Now, a leading O'Hara scholar, Matthew J. Bruccoli, is offering a $1,000 reward in hopes that somebody will come forward with the missing newspaper volumes — which span the years 1924 to 1926 — and let him put them on microfilm.
Bruccoli, who edited "Gibbsville, Pa.," an anthology of O'Hara's classic short stories, and wrote a 1975 biography about the author, tried the same thing a decade ago.
However, no one came forward and Bruccoli, now 73, figures he is running out of time.
"I am trying to rescue a piece of American literary history, a piece of American culture," said Bruccoli, who began looking for the volumes in 1970, the year O'Hara died.
O'Hara's early newspaper work could provide insight into the gestation of Gibbsville, the thinly veiled stand-in for Pottsville that some scholars, including Bruccoli, call one of literature's great fictional towns — as richly drawn as William Faulkner's Yoknapatawpha County, Miss.
Born a doctor's son exactly 100 years ago, O'Hara spent his childhood around the anthracite coal patches of eastern Pennsylvania. Gibbsville made its debut in 1934 in "Appointment in Samarra," a piercing look at small-town high society that garnered praise from Ernest Hemingway and later drew comparisons to the work of F. Scott Fitzgerald.
O'Hara went on to write about Gibbsville in other novels and in dozens of short stories that appeared in The New Yorker, among other publications. He won a National Book Award in 1956 for "Ten North Frederick." His "Pal Joey" was turned into a musical and later a movie, and the film version of "Butterfield 8" earned Elizabeth Taylor an Academy Award for best actress. Other best sellers included "A Rage to Live" and "From the Terrace," made into a movie starring Paul Newman and Joanne Woodward.
Gibbsville — like O'Hara's hometown Pottsville — grew prosperous because of the coal industry, leading to a kind of caste system that O'Hara chronicled with a reporter's eye. "Anyone in Gibbsville who had any important money made it in coal; anthracite," O'Hara wrote.
Lantenengo Street, where Gibbsville's snooty upper crust lived, was an obvious reference to the real-life Mahantongo Street, where O'Hara spent about a dozen years in a row house near mansions.
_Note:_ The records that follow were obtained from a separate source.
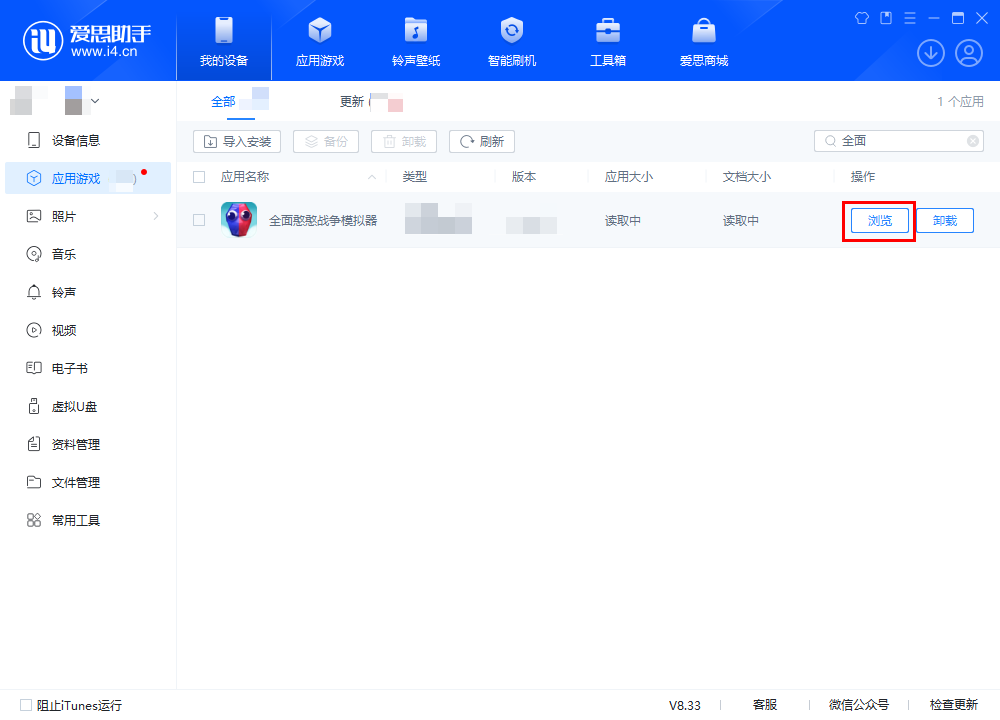Image resolution: width=1000 pixels, height=720 pixels.
Task: Open 铃声壁纸 music folder icon
Action: [x=416, y=30]
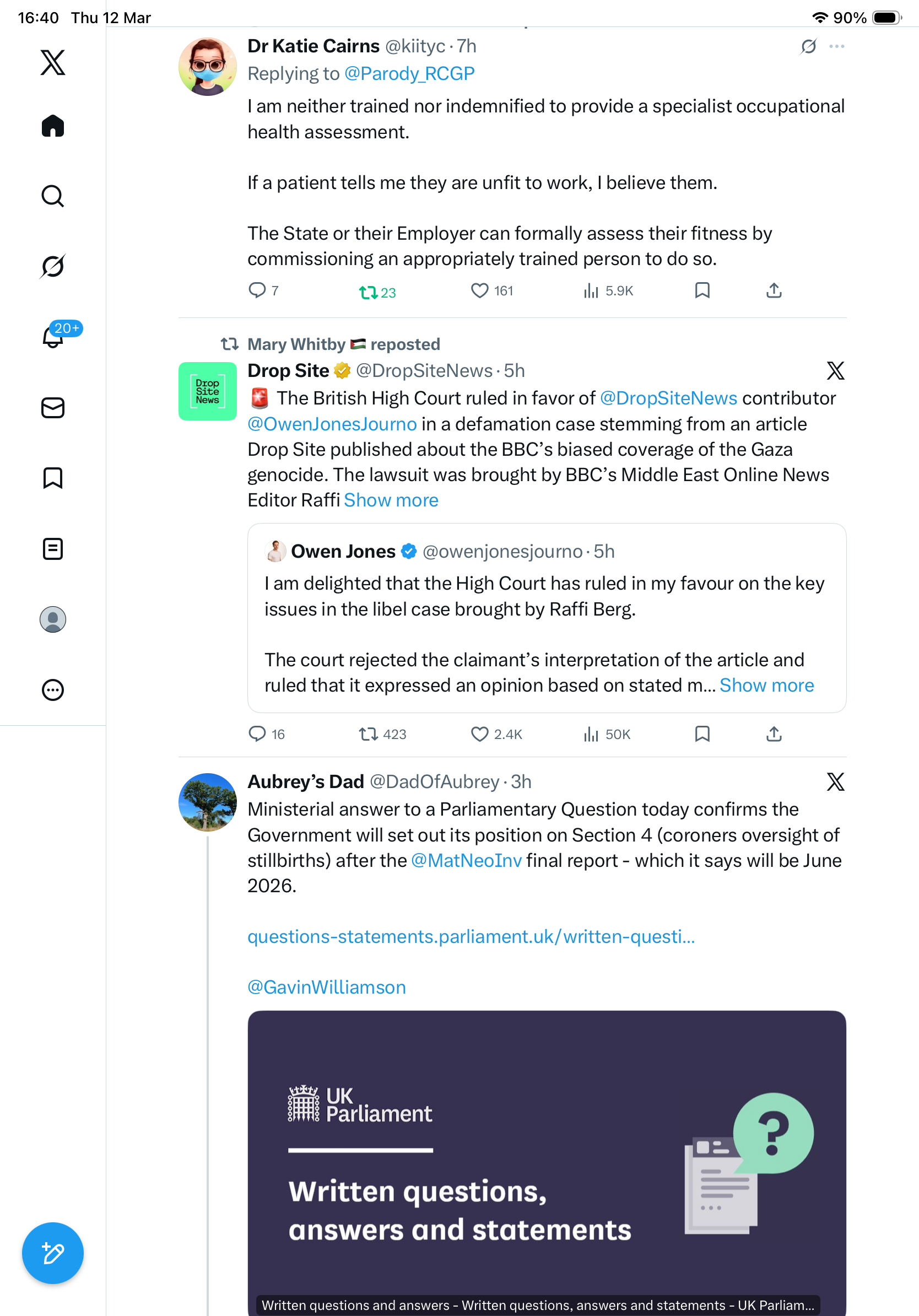The image size is (919, 1316).
Task: Open profile avatar in the sidebar
Action: click(x=53, y=619)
O'Hara left Pottsville in 1927 and rarely returned. But there is little doubt about his feelings toward the place. In a 1935 letter to longtime Pottsville newspaperman Walter Farquhar, O'Hara referred to it as "that God awful town."
Bruccoli, a University of South Carolina English professor who has written extensively about Hemingway, Fitzgerald and James Dickey, speculates that whoever took the newspaper volumes didn't care about O'Hara but was instead a fan of the Pottsville Maroons, the legendary football team disqualified from winning the 1925 NFL championship because it had played an unauthorized exhibition game. He believes the volumes probably wound up in someone's attic, and have been forgotten.
Peter Yasenchak, director of the Schuylkill County Historical Society, agreed the newspapers are probably gathering dust somewhere.
"Somebody has it, but we don't know who that somebody is," he said.